Они выходят из комнаты, и, когда дверь за ними закрывается, кажется, что их тут никогда не было. Как будто ушли четыре привидения. Вдруг дверь снова открывается, и один – тот, в ком заметна негритянская кровь, смуглее остальных, – протягивает ей стакан, до краев полный воды. Он протягивает его тебе и улыбается.

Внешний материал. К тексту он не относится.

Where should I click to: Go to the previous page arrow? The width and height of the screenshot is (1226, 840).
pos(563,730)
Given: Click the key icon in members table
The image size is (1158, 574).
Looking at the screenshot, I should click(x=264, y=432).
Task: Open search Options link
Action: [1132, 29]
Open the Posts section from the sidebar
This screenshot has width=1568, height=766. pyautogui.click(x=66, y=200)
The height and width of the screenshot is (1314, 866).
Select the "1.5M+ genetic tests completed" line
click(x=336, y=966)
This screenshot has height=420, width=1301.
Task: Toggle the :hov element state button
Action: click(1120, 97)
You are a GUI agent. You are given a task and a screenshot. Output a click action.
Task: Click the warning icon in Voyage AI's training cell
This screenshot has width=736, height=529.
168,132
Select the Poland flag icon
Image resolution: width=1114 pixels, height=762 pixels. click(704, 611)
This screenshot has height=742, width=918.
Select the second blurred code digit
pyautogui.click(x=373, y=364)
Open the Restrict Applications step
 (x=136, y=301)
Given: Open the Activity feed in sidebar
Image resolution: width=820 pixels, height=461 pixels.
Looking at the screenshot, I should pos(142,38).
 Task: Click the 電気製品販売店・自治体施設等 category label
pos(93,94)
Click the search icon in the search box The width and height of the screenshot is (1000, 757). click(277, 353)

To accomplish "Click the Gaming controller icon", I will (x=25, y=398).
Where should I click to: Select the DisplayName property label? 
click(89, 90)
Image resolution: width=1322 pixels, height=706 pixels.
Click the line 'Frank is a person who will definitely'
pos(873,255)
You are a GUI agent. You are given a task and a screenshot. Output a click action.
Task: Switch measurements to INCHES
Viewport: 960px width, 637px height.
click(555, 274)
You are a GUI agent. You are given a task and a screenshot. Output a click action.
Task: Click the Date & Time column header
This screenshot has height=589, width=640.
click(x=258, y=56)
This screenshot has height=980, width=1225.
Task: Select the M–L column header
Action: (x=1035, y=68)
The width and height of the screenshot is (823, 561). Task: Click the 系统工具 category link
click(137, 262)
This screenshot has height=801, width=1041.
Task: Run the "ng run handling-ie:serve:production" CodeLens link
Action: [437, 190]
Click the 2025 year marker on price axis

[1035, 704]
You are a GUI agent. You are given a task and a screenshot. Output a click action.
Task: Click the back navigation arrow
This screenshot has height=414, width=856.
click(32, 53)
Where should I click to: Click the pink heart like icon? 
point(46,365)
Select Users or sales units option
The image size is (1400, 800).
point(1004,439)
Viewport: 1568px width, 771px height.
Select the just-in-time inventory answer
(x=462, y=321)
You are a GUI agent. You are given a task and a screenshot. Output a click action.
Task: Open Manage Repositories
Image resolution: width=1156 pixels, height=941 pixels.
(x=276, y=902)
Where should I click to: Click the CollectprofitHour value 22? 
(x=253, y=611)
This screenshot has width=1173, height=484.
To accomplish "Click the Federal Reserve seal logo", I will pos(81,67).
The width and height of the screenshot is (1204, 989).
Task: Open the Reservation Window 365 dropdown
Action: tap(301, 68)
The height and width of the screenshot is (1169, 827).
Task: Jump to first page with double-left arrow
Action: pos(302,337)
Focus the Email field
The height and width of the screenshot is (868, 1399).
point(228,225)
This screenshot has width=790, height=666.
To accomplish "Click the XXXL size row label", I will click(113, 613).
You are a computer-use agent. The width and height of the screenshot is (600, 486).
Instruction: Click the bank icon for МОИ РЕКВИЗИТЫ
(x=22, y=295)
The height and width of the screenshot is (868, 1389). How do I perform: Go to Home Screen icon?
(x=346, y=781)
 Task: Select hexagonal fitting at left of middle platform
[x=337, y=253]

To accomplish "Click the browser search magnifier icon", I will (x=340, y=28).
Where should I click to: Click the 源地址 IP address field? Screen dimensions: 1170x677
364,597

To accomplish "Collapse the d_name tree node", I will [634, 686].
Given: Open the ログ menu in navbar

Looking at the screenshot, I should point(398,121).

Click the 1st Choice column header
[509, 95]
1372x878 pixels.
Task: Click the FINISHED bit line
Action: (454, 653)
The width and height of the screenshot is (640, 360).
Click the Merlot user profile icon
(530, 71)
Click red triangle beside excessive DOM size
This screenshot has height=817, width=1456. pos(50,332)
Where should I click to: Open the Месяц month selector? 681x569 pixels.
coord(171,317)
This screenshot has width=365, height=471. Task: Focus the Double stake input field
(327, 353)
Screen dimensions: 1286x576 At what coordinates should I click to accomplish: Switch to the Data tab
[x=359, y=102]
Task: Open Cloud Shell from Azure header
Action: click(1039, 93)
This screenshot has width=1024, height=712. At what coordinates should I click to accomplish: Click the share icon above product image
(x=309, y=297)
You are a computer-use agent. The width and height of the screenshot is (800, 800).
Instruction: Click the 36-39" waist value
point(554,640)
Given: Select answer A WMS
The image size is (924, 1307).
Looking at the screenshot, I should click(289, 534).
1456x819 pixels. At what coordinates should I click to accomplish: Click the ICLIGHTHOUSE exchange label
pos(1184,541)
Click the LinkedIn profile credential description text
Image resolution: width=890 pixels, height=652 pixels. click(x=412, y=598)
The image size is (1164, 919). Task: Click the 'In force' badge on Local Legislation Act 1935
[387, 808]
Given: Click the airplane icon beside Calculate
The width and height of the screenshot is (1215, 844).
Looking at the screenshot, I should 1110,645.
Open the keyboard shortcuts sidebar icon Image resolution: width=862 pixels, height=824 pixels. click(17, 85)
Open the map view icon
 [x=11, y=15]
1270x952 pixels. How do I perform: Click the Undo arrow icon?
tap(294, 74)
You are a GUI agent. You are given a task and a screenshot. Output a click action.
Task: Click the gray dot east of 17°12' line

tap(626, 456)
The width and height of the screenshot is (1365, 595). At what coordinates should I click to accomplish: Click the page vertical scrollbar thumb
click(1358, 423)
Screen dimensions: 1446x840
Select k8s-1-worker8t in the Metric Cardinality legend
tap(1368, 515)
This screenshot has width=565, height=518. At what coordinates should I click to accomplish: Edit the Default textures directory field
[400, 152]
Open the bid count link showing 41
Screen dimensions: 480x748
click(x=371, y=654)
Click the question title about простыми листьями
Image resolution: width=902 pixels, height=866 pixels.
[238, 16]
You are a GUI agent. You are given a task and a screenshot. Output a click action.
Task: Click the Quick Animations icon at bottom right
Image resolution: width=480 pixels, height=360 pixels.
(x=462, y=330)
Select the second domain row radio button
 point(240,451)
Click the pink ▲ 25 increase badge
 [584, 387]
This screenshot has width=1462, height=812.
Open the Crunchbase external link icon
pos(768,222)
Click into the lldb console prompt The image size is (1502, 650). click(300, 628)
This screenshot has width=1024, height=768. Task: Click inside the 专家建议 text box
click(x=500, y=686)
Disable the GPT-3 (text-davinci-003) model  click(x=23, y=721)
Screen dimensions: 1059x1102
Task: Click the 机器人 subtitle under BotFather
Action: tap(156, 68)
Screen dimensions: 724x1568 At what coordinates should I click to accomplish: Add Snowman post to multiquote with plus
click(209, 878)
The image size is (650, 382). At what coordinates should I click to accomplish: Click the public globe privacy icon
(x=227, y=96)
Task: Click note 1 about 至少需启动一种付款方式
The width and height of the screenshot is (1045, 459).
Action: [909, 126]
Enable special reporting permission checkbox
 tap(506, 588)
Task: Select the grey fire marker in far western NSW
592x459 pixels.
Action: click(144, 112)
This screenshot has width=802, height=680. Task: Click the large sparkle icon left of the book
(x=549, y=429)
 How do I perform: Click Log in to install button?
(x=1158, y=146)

– Я добрее. Особенно с женщинами. Но должен сказать, что мой приятель еле сдерживается, и я не знаю, насколько его хватит. Так что послушай моего совета: давай закончим это дело побыстрее. Если мужики еле выдерживают, то представь, каково будет женщине. Не заставляй нас передавать тебя в другие руки: сейчас ты среди своих, но потом придут другие, и тогда ты почувствуешь разницу.
Ты перестаешь пить и с неподдельным изумлением спрашиваешь, кто они такие, эти другие. Но ответа нет – только пустой взгляд.
– Мне вам нечего сказать. Мне задают совершенно бессмысленные вопросы. Все мои встречи связаны с моей научной работой: это профессора, люди, знавшие Галиндеса, – с ними любой может связаться, и вы в том числе.
Мужчина разочарованно качает головой:
– Жаль. Я хотел дать тебе шанс.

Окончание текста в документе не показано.